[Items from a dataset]
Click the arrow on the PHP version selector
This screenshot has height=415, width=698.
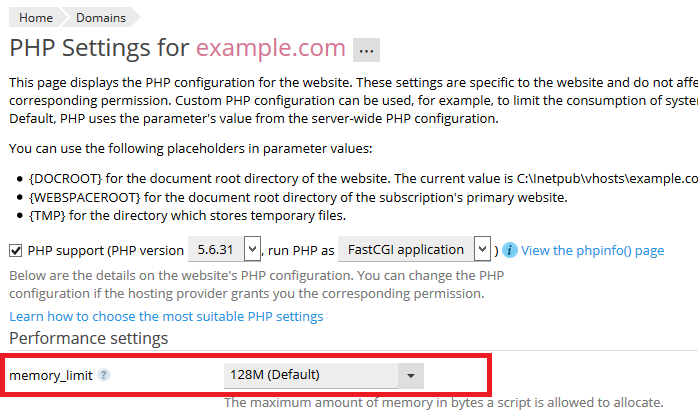click(x=252, y=249)
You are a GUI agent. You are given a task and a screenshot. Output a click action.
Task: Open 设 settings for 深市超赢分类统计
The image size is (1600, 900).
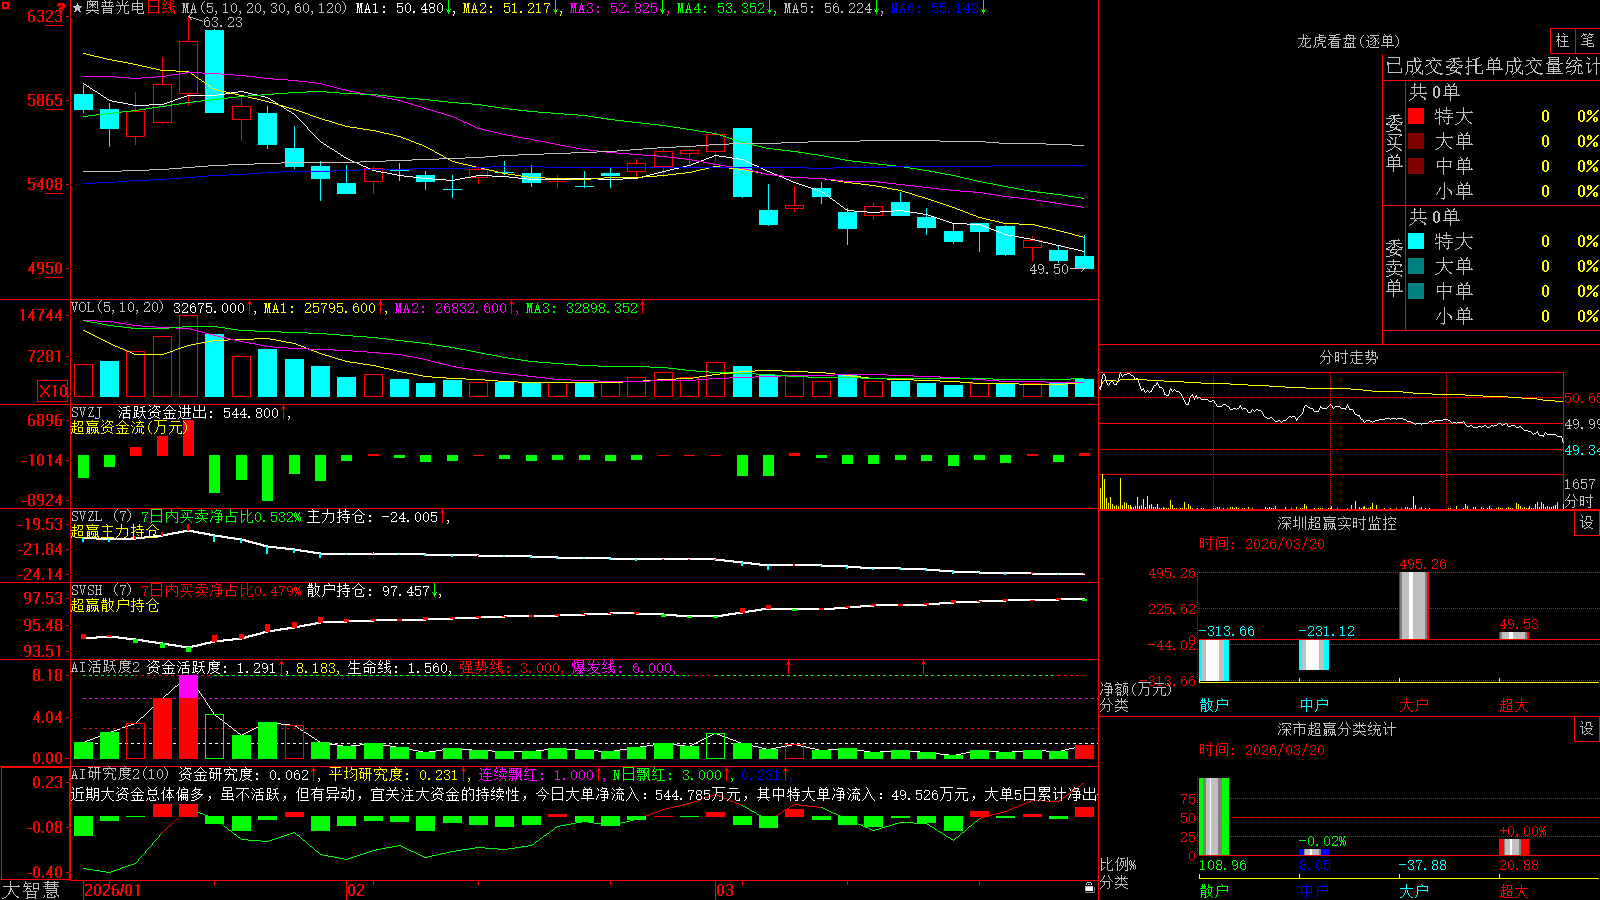click(x=1587, y=729)
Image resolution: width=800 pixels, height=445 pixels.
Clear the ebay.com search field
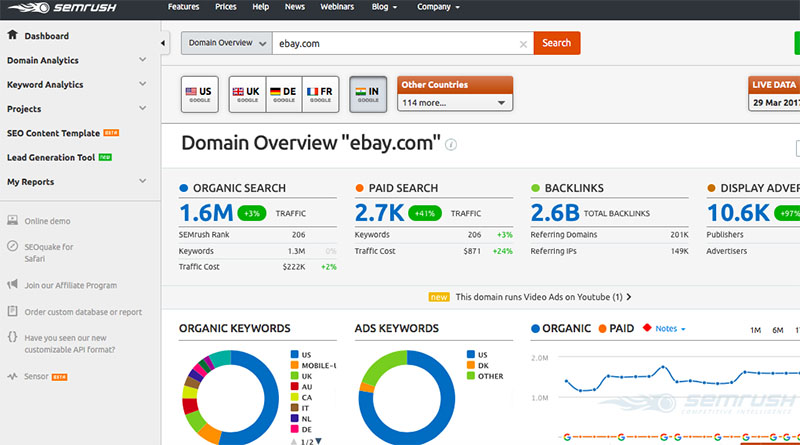pyautogui.click(x=523, y=44)
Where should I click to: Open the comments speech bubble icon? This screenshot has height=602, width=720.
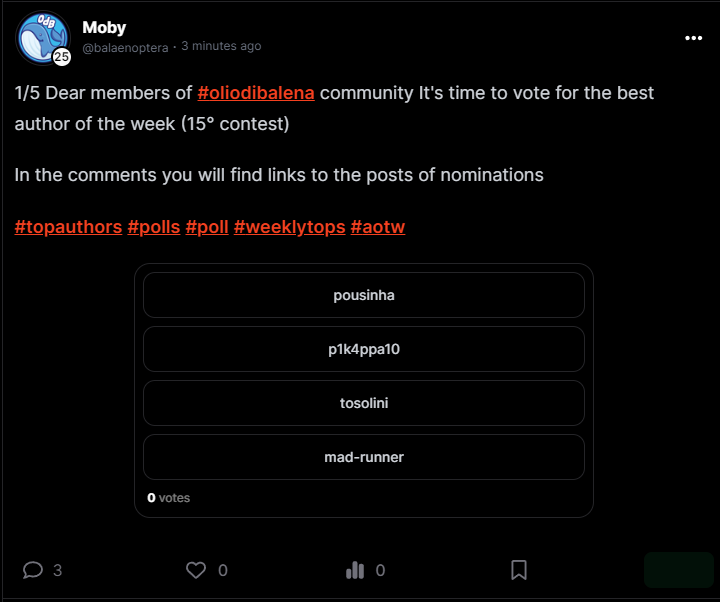click(33, 570)
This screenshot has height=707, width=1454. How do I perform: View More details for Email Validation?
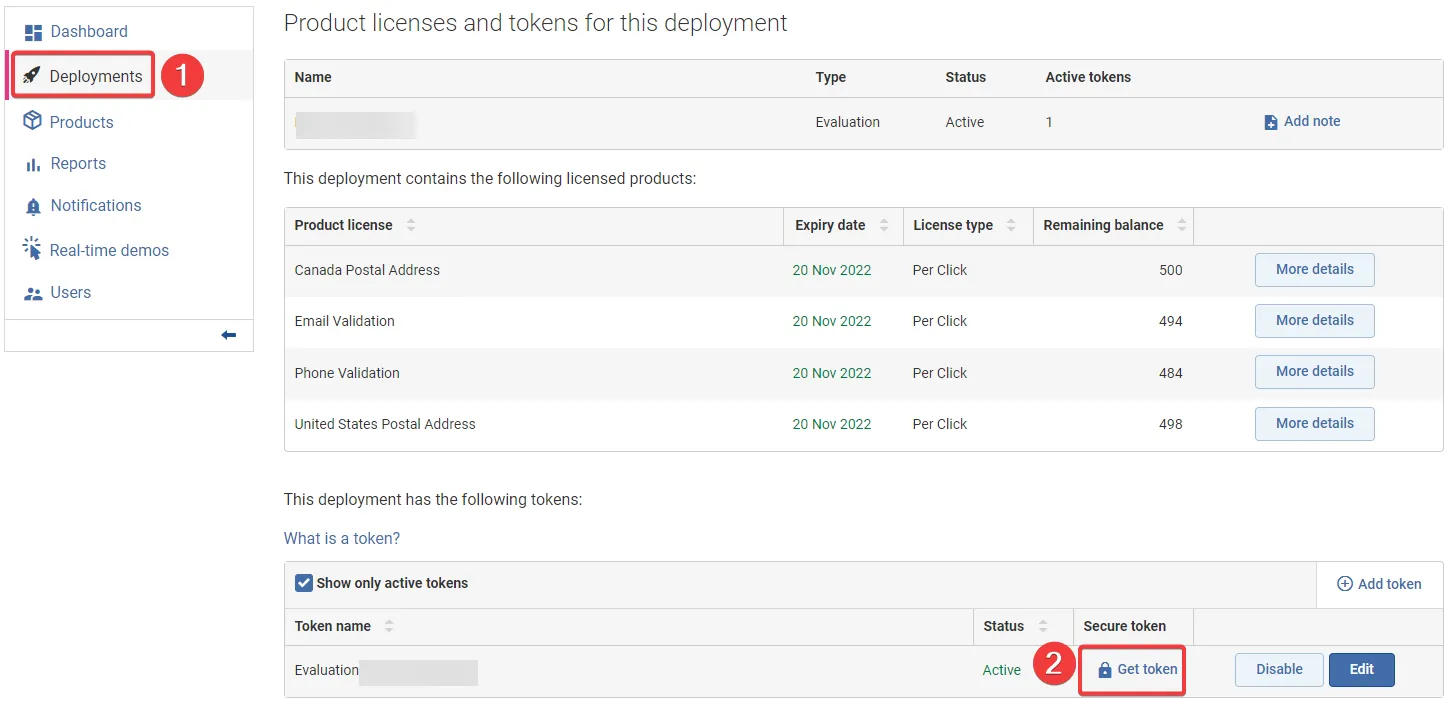(x=1314, y=320)
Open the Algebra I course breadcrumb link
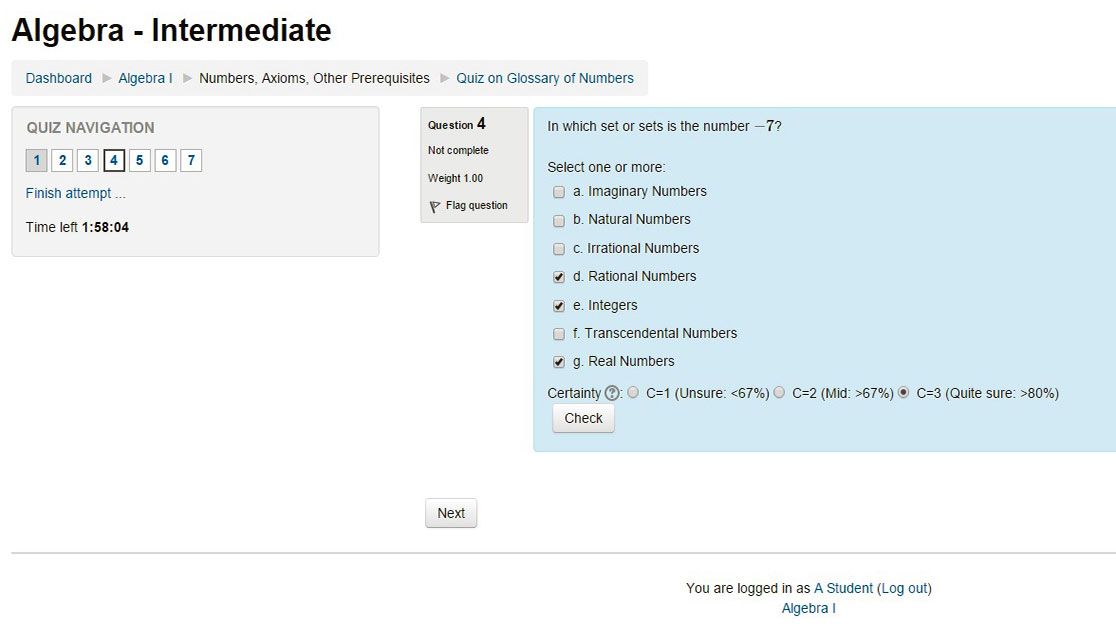Screen dimensions: 1116x627 pyautogui.click(x=145, y=77)
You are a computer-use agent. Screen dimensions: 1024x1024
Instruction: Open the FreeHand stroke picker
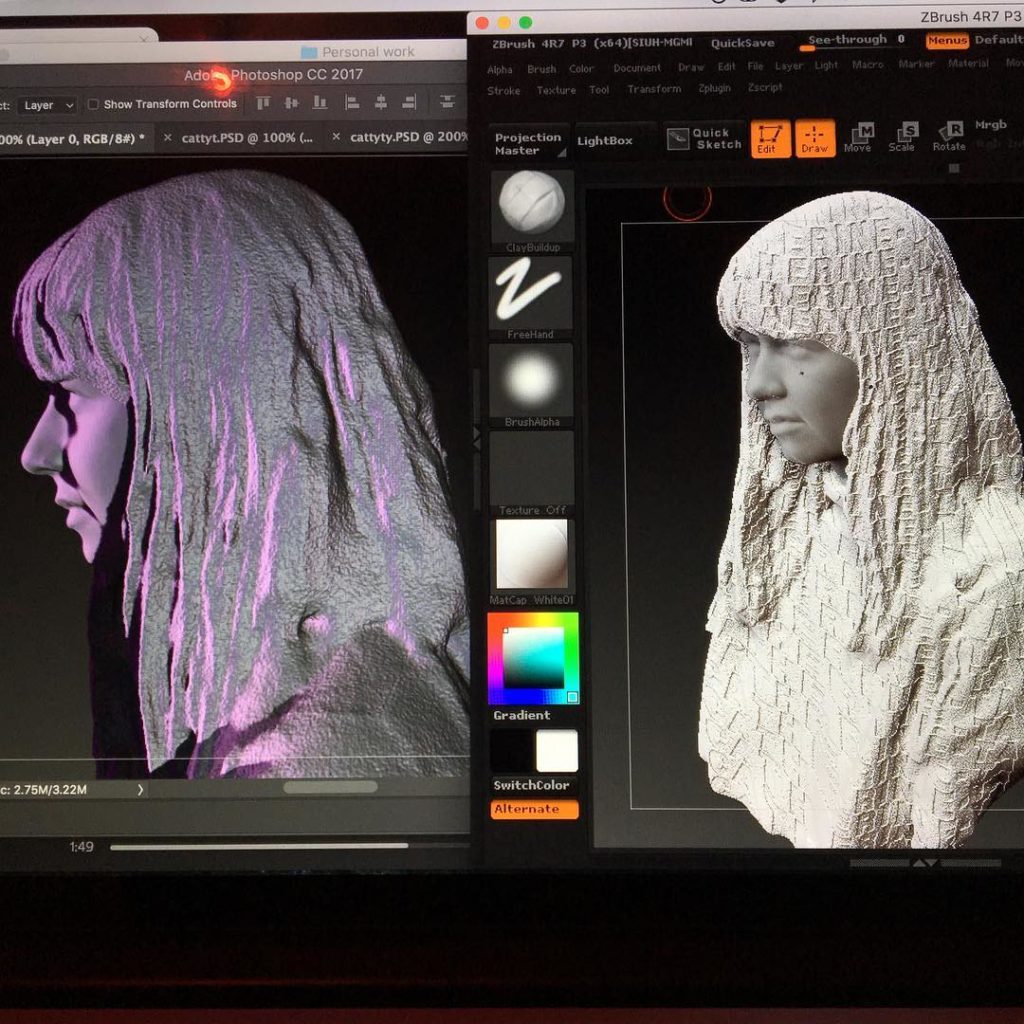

[WORK REQUEST]
Copy out all lines from the records where the word "agent" appears.

[WRITTEN ANSWER]
You are a GUI agent. You are given a task and a screenshot. Output a click action.
You are a computer-use agent. Screen dimensions: 1024x1024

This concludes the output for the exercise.